One Commonwealth Act involved in that nuclear power ban is the Environmental Protection and Biodiversity Conservation Act 1999, Section 140A(1)(b) of which (‘a nuclear power plant’) would need to be deleted. (That Act is presently under review, but its timing could be brought forward). The same Act is also involved in my fourteenth proposal. A recent Institute of Public Affairs study found that green activist ‘lawfare’, utilising Section 487 of it, has delayed about $65 billion of infrastructure projects – mostly in regional areas – over the past five years. A government move to delete that provision would be opposed by the Greens and perhaps initially by Labor; but since Labor holds regional seats, it is doubtful that its opposition would persist. If necessary, however, it should again be possible to find enough crossbench senators to see the amendment enacted. (Perhaps, in addition, those bringing these frivolous challenges should also be made liable to pay the court costs should their actions fail).
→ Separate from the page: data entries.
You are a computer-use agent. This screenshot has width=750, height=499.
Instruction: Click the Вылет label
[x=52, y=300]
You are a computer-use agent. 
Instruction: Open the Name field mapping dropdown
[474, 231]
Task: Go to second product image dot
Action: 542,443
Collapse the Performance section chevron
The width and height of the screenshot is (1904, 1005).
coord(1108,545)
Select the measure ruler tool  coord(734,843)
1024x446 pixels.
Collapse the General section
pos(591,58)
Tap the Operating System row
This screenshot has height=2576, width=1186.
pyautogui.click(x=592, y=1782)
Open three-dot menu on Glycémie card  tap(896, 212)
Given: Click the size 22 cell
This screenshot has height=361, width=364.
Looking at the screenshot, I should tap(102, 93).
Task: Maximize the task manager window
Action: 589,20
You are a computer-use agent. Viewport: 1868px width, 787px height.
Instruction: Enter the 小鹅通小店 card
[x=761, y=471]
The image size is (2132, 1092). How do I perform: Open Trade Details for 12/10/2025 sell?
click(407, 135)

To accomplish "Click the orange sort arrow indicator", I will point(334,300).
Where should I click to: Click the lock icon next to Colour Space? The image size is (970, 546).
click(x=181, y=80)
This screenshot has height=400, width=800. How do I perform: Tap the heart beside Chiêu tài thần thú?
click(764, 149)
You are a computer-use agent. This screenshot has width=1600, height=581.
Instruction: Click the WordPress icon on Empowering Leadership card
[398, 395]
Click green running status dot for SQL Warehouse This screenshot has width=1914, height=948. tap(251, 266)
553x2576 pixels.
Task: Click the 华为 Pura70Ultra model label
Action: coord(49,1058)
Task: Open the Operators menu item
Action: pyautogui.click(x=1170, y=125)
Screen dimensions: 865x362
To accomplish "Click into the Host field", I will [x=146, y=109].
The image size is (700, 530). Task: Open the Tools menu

My fifteenth proposal concerns our relationship with the World Health Organisation. Here the Morrison government has, on the one hand, rightly persisted in demanding an independent investigation into the whole deplorable Wuhan coronavirus saga, in the Chinese cover-up of which the WHO has been complicit. On the other hand, by pledging $350 million towards a European Commission-led vaccine research fundraiser in the forlorn hope of finding a ‘cure’ for Covid-19, it distracts attention from the fact that the only real cure is for the Chinese to stop producing these viruses. Since the only discipline on international bodies is having their funding cut, we should at least emulate President Trump, suspend our projected WHO contribution for 2020-21 and threaten that suspension could turn to termination of our membership.
That last leads to my sixteenth proposal, for the government to establish a task torce to survey the whole gamut of United Nations specialised agencies and recommend withdrawing from many; there is no lack of candidates. Crucially, this task force should not (repeat, not) contain anyone from the Department of Foreign Affairs and Trade (although it would need to be consulted). Examples of bodies that should be abandoned include the UN Committee for Trade and Development, the World Tourism Organisation (of which neither the US nor the UK is a member), the UN Commission for Human Rights, the International Labour Organization, and the UN Educational, Scientific and Cultural Organization (from which the USA resigned some time ago).
So come on, Mr Morrison, get a wriggle on.